### [WHAT TO PRODUCE]
Express the data as a numbered list, dropping blank lines: begin at the line containing "Where should I click to: Click Tam" and continue through the end of the data.

### [PROVIDED ENTRIES]
↓↓↓

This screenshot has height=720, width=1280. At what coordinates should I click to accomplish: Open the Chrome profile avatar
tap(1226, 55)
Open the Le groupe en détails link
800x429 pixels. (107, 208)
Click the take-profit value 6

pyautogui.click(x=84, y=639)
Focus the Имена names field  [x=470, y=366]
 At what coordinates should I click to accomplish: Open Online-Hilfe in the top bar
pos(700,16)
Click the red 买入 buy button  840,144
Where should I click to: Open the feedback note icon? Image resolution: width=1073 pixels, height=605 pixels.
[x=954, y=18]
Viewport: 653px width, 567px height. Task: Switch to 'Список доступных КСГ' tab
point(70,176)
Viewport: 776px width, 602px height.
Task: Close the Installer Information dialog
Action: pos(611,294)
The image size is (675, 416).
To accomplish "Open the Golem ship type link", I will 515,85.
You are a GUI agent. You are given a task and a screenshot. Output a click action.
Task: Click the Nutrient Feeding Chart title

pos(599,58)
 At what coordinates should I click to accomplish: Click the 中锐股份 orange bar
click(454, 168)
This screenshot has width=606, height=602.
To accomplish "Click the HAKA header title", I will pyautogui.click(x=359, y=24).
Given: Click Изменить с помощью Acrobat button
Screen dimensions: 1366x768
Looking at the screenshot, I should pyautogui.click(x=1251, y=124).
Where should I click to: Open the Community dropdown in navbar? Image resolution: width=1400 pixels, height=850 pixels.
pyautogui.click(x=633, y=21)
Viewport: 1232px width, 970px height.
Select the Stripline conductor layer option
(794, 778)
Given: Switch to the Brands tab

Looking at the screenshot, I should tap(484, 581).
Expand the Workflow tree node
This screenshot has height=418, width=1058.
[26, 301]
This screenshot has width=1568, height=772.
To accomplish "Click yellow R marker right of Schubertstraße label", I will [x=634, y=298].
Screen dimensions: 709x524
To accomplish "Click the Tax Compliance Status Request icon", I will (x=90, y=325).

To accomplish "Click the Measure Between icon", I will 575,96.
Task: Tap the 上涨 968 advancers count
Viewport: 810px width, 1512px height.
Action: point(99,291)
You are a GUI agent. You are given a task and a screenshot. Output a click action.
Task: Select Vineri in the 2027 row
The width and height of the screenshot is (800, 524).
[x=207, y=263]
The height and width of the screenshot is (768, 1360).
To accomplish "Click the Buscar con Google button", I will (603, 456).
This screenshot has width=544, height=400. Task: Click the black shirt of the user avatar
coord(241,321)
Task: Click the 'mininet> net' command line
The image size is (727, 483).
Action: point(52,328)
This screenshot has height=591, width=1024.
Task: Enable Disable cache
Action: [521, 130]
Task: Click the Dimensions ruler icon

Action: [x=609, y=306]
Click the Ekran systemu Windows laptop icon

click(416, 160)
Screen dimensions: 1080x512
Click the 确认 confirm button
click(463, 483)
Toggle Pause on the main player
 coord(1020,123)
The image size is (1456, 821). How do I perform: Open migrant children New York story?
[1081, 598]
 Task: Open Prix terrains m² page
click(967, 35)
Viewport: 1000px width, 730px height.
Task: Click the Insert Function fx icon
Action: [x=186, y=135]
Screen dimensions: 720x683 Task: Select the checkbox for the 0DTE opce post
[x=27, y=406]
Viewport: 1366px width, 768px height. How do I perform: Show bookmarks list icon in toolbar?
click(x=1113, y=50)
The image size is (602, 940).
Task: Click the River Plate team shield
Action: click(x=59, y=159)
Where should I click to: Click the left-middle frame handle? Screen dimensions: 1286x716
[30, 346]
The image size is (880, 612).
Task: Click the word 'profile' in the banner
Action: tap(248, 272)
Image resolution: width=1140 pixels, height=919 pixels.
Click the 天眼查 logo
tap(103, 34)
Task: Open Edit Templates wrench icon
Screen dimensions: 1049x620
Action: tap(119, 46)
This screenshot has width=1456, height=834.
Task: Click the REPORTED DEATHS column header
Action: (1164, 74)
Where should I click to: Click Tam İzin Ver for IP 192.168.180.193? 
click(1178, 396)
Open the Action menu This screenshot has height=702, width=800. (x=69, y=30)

↑↑↑

### [REPLY]
1. Where should I click to: Click Tam İzin Ver for IP 192.168.180.193? 
2. click(1178, 396)
3. Open the Action menu This screenshot has height=702, width=800. (x=69, y=30)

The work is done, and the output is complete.